Rick and Morty's clever writing staff is known for hiding secret messages and stories inside the show's jokes—remember the Truth Tortoise?—and yesterday, through the sale of a seemingly innocuous item on the online retailer Witchsy, comes another.
In one of the most random jokes in one of the darkest, most absurd season two episodes, "Total Rickall," a parasite causes Rick to remember a money-making scheme based on buying marked-down limited-edition Zelda Nintendo DS's and then selling them later at a hugely inflated price. "We can flip these sons of bitches for $230 a piece, easy!... Hurry, hurry come with me!" Rick shouts after bursting into the living room and explaining his scheme to a stone-faced Smith family. In one of his more memorable fourth wall-breaking moments, Rick leaves, and then pops back on-screen and says, "Nintendo, give me free stuff!"
Before now, fans were left to assume this was fake memory, even within the made-up universe. Turns out, no. The joke, Rick and Morty co-creator (and Witchsy investor) Justin Roiland has now revealed, is 100 percent autobiographical, and "actually true."
"OK, so here’s what’s important re: the 3DS systems," Roiland wrote in a text message to Witchsy co-founder Kate Dwyer, which she provided to VICE when asked about the backstory. "All the stuff Rick says in that scene in the episode was actually true. My plan was to sell them off here and there over the years but I just had so many that I still have them. It’s also important to know that I felt bad after I bought them all so I went and purchased 15 2DS systems and a bunch of games and donated them to the children’s hospital of Los Angeles. I became part of the problem that day. I became a scalper. CHA-CHING."
That's right, folks, Roiland is an admitted scalper, the same breed so many Rick and Morty fans railed against when the Rickmobile pop-up shop kept running out of merchandise last summer. Shocking!
Now, fans of the show can benefit from Roiland's underground scalping trade. He's selling one of the Zelda 3DS's, which he told Dwyer he purchased at a Walmart just days before the Rick and Morty pilot first aired, signed with little drawings of the duo, on Witchsy. "Justin said he'd provide some sort of certificate of authenticity with it but who knows that dude is busy and certificate might just be drawn on a dominos napkin," reads the helpful sale's description. "This is an actually limited edition Zelda Nintendo. Frame the box and play the game? Or maybe just seal in a vault as invaluable nerd collector's item?"

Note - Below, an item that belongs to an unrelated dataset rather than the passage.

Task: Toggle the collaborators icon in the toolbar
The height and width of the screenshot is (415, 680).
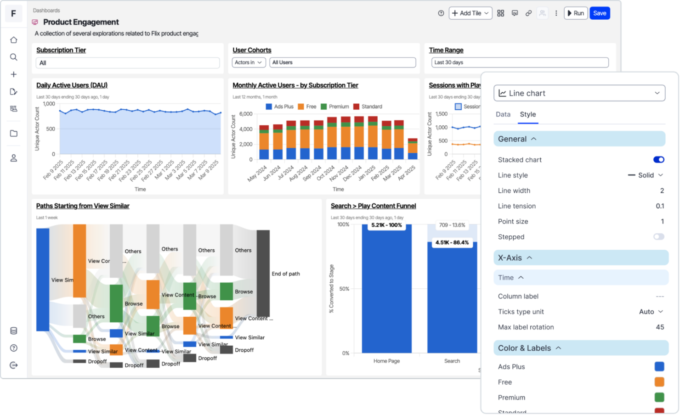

Maybe the potential buyer will use it as a conversation piece on first dates, or to impress big-time Rick and Morty fan Kanye West. Maybe Deadmau5 will swoop in on it like he did that $15,000 jug of Szechuan sauce. Maybe no one will buy it—with 70 more episodes already ordered by Adult Swim, there's sure to be more rare Rick and Morty artifacts in the future.
In any case, it turns out Rick was a fool for planning to sell them for only $230; Roiland is unloading his for $1,000.